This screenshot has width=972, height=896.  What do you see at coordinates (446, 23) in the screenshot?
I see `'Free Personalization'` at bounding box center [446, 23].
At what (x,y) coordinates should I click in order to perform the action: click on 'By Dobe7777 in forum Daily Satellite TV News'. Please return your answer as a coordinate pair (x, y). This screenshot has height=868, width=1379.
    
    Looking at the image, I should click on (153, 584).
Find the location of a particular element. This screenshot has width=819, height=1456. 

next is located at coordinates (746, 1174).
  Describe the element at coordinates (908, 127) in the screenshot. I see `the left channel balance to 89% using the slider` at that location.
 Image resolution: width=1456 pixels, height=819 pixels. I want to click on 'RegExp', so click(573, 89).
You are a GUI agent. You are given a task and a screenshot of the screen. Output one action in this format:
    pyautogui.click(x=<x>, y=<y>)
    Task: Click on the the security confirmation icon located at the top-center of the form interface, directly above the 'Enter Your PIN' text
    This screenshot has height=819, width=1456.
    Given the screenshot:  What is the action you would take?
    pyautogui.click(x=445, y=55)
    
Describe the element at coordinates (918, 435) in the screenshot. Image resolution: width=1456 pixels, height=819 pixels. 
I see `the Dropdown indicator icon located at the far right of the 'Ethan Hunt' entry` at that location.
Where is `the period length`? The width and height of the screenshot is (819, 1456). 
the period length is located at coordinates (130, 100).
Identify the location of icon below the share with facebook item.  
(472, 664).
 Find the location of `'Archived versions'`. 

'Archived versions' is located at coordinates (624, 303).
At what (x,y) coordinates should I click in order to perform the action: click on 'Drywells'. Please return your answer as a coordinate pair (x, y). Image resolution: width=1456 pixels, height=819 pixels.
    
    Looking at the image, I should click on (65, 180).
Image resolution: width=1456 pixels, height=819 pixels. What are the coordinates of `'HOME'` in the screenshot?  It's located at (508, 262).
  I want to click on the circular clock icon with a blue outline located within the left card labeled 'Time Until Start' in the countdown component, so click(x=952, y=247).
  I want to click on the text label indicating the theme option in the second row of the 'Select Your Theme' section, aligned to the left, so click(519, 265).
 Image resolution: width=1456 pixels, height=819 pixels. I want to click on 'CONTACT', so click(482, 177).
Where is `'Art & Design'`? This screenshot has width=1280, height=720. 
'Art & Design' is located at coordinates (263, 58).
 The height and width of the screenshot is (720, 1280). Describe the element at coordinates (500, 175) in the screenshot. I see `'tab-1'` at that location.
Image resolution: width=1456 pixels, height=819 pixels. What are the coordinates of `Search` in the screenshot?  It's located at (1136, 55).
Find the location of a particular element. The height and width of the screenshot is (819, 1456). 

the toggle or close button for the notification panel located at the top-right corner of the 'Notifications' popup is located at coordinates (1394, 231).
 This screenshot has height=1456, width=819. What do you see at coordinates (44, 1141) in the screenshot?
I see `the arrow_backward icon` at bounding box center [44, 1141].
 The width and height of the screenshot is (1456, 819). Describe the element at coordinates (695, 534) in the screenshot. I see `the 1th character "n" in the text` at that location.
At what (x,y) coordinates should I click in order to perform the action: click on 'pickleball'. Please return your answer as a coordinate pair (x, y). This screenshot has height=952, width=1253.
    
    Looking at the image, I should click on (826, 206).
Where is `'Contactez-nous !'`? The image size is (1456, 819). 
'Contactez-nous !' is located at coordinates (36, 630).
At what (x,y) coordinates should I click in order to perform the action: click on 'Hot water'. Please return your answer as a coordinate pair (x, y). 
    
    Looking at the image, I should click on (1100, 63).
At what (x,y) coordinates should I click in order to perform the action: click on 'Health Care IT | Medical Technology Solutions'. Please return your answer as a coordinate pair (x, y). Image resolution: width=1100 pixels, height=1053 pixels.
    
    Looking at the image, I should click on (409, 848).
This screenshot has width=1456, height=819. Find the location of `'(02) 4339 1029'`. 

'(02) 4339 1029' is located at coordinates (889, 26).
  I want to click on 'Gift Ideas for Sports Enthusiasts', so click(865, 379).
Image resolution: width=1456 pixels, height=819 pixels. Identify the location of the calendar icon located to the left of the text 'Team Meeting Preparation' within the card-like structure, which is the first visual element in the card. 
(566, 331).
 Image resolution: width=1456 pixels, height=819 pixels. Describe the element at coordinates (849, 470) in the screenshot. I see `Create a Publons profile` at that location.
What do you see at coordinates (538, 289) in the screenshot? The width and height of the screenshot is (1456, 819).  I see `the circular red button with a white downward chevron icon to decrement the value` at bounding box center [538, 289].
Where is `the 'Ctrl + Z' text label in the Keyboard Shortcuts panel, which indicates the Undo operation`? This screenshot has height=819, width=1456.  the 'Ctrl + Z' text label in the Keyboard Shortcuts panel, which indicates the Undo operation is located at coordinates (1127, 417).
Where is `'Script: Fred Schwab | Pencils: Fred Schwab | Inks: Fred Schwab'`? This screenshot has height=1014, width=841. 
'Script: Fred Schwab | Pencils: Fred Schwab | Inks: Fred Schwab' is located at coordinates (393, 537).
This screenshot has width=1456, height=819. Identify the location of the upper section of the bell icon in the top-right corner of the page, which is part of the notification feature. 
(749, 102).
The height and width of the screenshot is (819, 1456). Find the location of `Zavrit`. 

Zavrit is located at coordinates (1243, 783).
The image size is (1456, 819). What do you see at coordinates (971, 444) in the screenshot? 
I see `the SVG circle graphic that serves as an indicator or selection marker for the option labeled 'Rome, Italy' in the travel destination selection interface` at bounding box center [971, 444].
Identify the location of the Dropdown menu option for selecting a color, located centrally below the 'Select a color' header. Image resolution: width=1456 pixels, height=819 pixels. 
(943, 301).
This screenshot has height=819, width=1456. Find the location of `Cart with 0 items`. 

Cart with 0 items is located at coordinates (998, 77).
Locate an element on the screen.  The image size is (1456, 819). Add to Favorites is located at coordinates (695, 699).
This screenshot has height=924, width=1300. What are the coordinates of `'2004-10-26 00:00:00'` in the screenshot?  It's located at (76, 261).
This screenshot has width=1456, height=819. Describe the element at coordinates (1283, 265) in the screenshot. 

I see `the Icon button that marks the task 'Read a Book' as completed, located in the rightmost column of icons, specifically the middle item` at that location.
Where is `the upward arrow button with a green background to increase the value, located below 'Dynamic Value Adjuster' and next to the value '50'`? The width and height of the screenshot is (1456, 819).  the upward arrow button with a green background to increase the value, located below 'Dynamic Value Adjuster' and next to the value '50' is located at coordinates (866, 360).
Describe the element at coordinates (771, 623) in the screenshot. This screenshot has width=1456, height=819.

## EXERCISE TASK
Copy the records above word for word, starting at the line that contains "has height=868, width=1379." and stopping after the line that contains "so click(573, 89).".

## CORRECT RESPONSE
At what (x,y) coordinates should I click in order to perform the action: click on 'By Dobe7777 in forum Daily Satellite TV News'. Please return your answer as a coordinate pair (x, y). This screenshot has height=868, width=1379.
    
    Looking at the image, I should click on (153, 584).
Find the location of a particular element. This screenshot has width=819, height=1456. 

next is located at coordinates (746, 1174).
  Describe the element at coordinates (908, 127) in the screenshot. I see `the left channel balance to 89% using the slider` at that location.
 Image resolution: width=1456 pixels, height=819 pixels. I want to click on 'RegExp', so click(573, 89).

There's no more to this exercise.